A good software selection process is one that is deterministic because that will reduce or eliminate bias. This means the software selection is driven by the data collected, rather than by the opinions of those involved in the project. The selection should be transparent and auditable, particularly important for any community-funded purchase. Finally, the process should have been tested with real world software evaluations and found to work. A good software selection process contains three essential phases:
1) Requirements development
The core of requirements development is capturing all requirements, and then rating these requirements for importance to the organization. When writing software you can never be sure you have all requirements, but when purchasing off the shelf software you can. The reason is that the total list of potential requirements is defined by the features of the potential software packages that can be considered.
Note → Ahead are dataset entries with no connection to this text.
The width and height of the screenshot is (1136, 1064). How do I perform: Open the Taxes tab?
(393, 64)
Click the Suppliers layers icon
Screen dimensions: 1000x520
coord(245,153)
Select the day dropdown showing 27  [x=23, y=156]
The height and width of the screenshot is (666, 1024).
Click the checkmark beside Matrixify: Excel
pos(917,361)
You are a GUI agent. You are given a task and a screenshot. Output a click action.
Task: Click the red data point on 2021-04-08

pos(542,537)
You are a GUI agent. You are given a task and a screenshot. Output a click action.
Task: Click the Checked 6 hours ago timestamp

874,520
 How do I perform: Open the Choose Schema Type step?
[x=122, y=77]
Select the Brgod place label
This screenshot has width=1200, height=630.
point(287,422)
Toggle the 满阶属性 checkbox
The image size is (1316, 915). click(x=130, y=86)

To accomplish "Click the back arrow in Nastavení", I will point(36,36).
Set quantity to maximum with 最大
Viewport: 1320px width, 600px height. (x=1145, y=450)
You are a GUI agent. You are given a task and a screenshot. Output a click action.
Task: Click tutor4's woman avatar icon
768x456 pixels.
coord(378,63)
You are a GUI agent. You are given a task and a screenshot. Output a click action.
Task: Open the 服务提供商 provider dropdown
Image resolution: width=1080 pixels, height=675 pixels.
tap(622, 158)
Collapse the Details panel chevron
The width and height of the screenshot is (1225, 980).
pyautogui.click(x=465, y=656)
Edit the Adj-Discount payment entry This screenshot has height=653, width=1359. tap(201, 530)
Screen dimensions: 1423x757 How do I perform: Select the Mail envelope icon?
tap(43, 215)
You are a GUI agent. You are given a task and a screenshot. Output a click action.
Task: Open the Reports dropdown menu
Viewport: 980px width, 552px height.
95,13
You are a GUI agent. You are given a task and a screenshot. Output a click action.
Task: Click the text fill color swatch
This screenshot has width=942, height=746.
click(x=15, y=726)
There are three main sources of requirements:
- Asking users.
- Libraries (which can be purchased), other evaluations, RFPs, etc.
- Reverse engineering requirements from the features of potential products.
Once a comprehensive list of requirements has been gathered, they must be rated for importance to the organization. This is where the collective insight and experience of the team is brought to bear on the problem. That creates your Requirements Profile, which is unique to your particular situation and needs.
2) Software evaluation
The requirements profile is used to generate an RFP, and vendors are invited to respond. Once vendors return their RFP responses, they must be captured in a scoring system that measures how well their product meets your requirements. If scores are normalized so a product that fully meets every requirement scores 100%, you can easily compare products.
When selecting software, organizations can put too much weight on analyst opinions. The problem is that analysts must write to a general audience. On the other hand, you must select software based on how well it meets your particular needs. The key concept here is that products are evaluated and ranked by how well they meet your particular requirements, which measures product fit for your situation.
3) Software selection
Once software products are ranked against your needs, you can select the top one to three products for a demo. Bear in mind that the function of the demo is to confirm your analysis, not to make it.
After the demos, you make a provisional selection, which usually is the top ranked software. After this, references must be checked, including references not supplied by the vendor.
When responding to RFPs, the more aggressive vendors might be far too optimistic in rating how well their product meets your requirements. To counter this, you need to audit the RFP of the provisionally selected software product. If the selected product passes the reference check and the audit, that confirms the choice.
The above three-phase process is deterministic because the scores of software products are calculated by how well those products meet the requirements profile. Because the selection is data driven, the biases of the participants are eliminated.
It is auditable because anybody can examine how the scores were calculated. Finally, this process has been tested with multiple evaluations and proven to deliver the best-fit software.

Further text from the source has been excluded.